| Officials from some of China’s most indebted provinces and cities have met leading state bankers in Beijing in recent days as they step up efforts to renegotiate debt payments on billions of dollars in liabilities that threaten to constrain growth in the world’s second-biggest economy.
“They are all here to attend the Two Sessions and pay visits to financial regulatory agencies and banking institutions in passing,” one banker familiar with the meeting between Liaoning and state institutions said. Officials from Hebei and Tianjin were seeking to restructure outstanding off-balance sheet debt, the people said, while those from Liaoning hoped to refinance some debt using local state assets as security. Before meeting the banks, the local officials also lobbied state regulators for their blessing to approach the banks, the people said.
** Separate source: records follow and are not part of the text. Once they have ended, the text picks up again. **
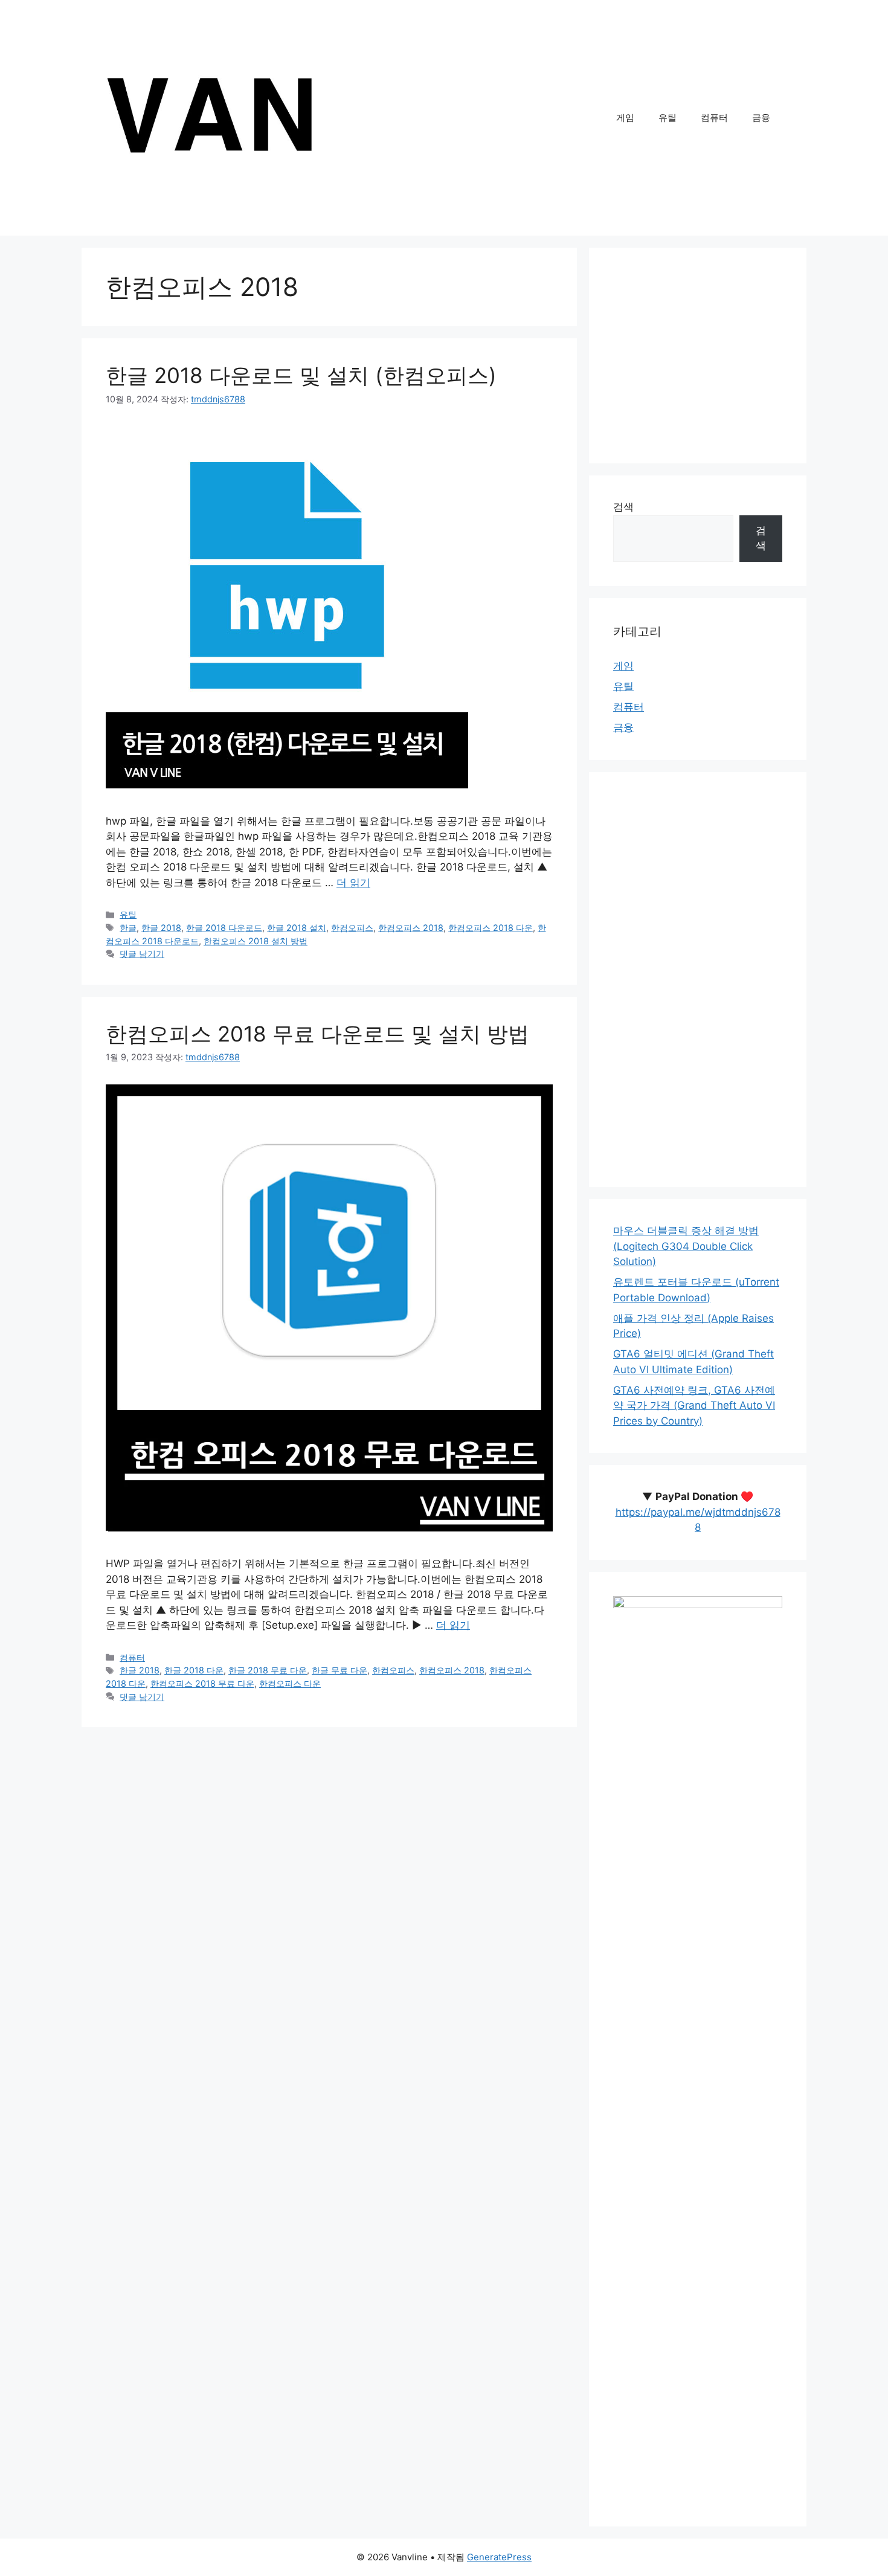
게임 (625, 117)
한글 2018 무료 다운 (267, 1670)
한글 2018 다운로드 (224, 928)
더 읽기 (353, 883)
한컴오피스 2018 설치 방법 (255, 941)
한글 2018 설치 (296, 928)
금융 (761, 117)
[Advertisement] (697, 355)
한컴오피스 (352, 928)
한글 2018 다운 (194, 1670)
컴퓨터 (714, 117)
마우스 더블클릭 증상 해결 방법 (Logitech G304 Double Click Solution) (686, 1246)
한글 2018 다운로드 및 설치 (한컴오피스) (301, 375)
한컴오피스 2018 (410, 928)
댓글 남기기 (142, 953)
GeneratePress (499, 2557)
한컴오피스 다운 (290, 1683)
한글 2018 (161, 928)
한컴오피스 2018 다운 (490, 928)
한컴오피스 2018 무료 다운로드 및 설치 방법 (317, 1033)
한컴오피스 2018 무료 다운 (202, 1683)
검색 (623, 507)
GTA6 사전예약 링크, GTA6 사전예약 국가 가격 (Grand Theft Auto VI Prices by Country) (694, 1405)
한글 (128, 928)
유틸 (667, 117)
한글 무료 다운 (339, 1670)
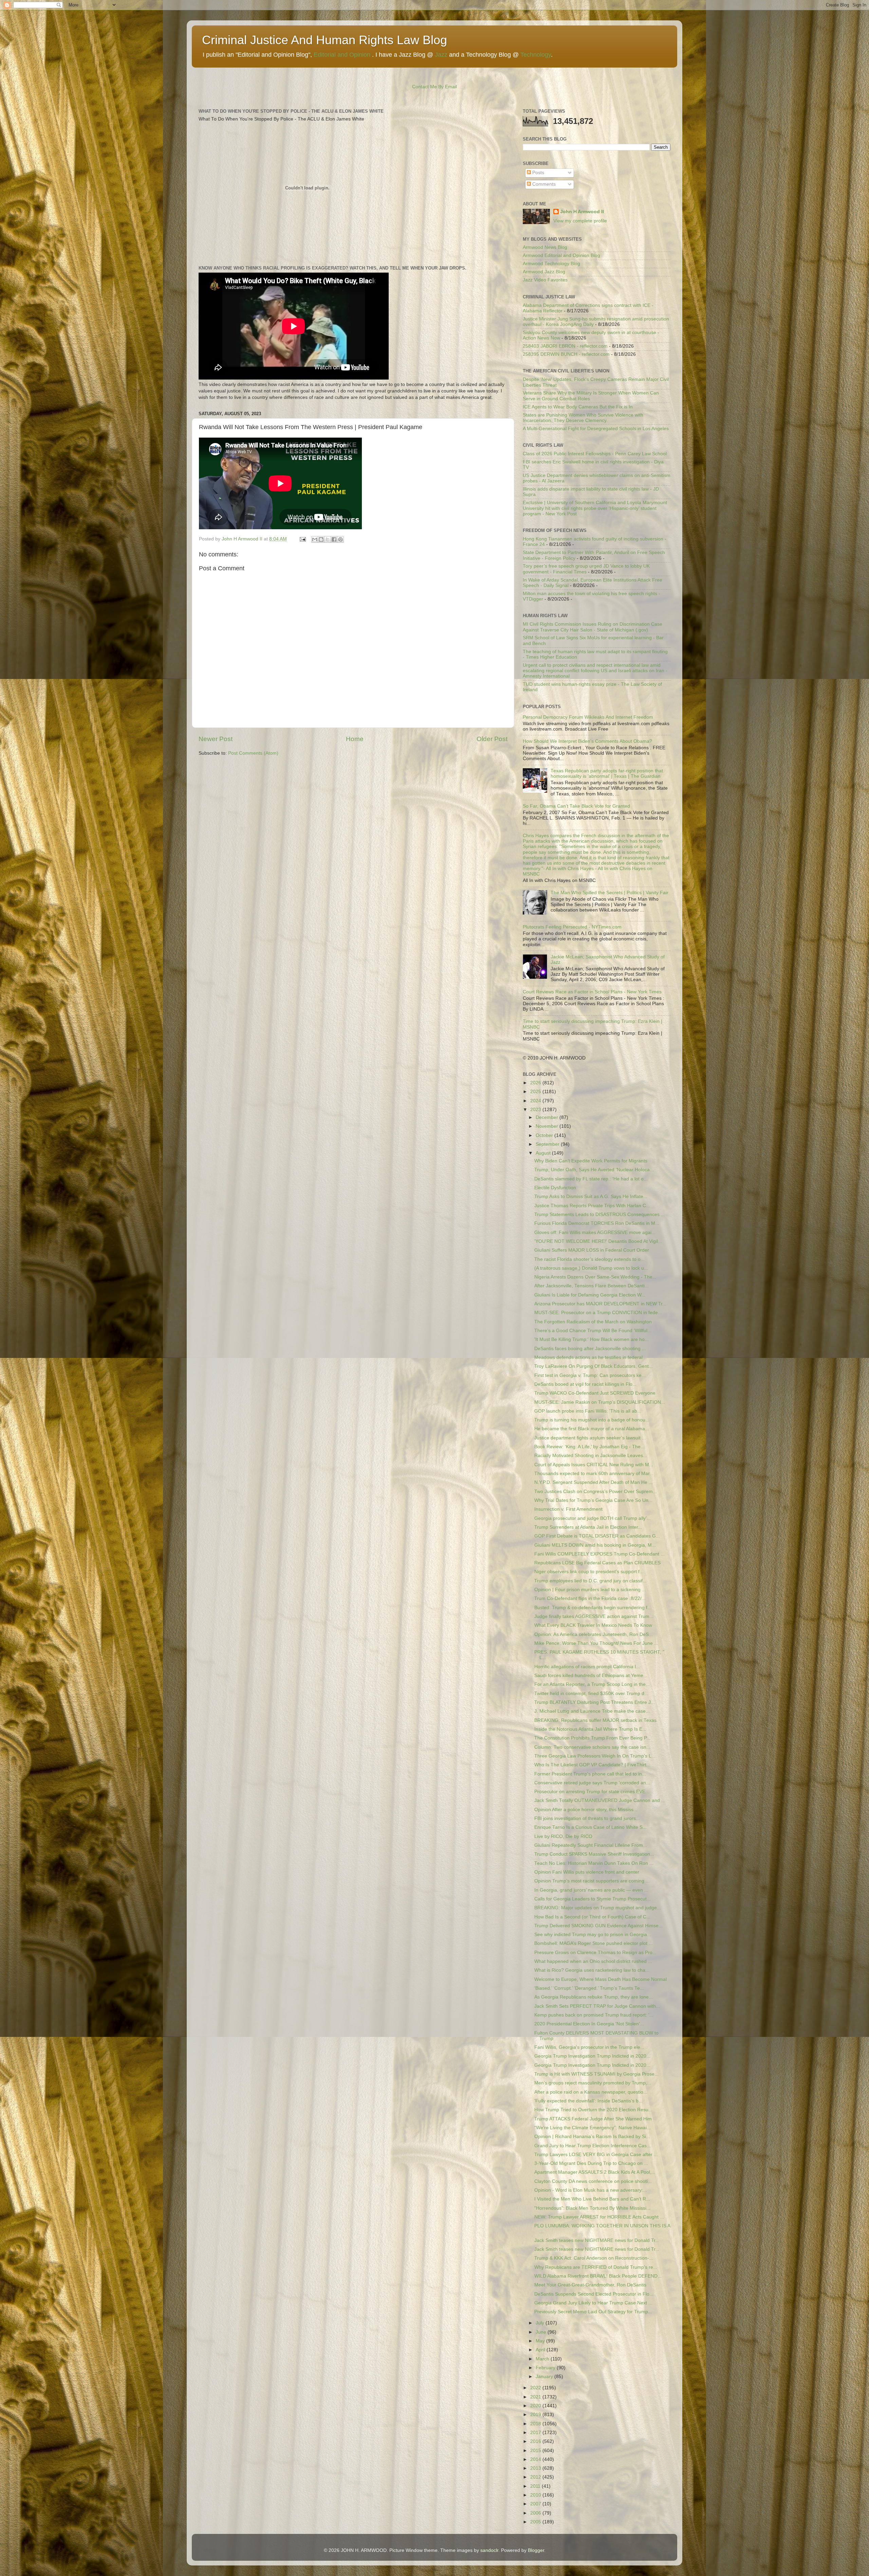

China’s local governments have amassed up to 94 trillion yuan in debt, according to an estimate from Goldman Sachs, which includes liabilities from off-balance sheet entities known as local government financing vehicles – investment companies that raise debt and build infrastructure on behalf of authorities.A total of 3.2 trillion of public bonds needs to be repaid by the end of 2024, according to Moody’s.
“The immediate threat of bond defaults has been mitigated,” said Mr Chung, of Moody’s. “Focus has now shifted towards tackling mid- to long-term debt of LGFVs, which, while less likely to cause spillover effects, requires more time to manage effectively.”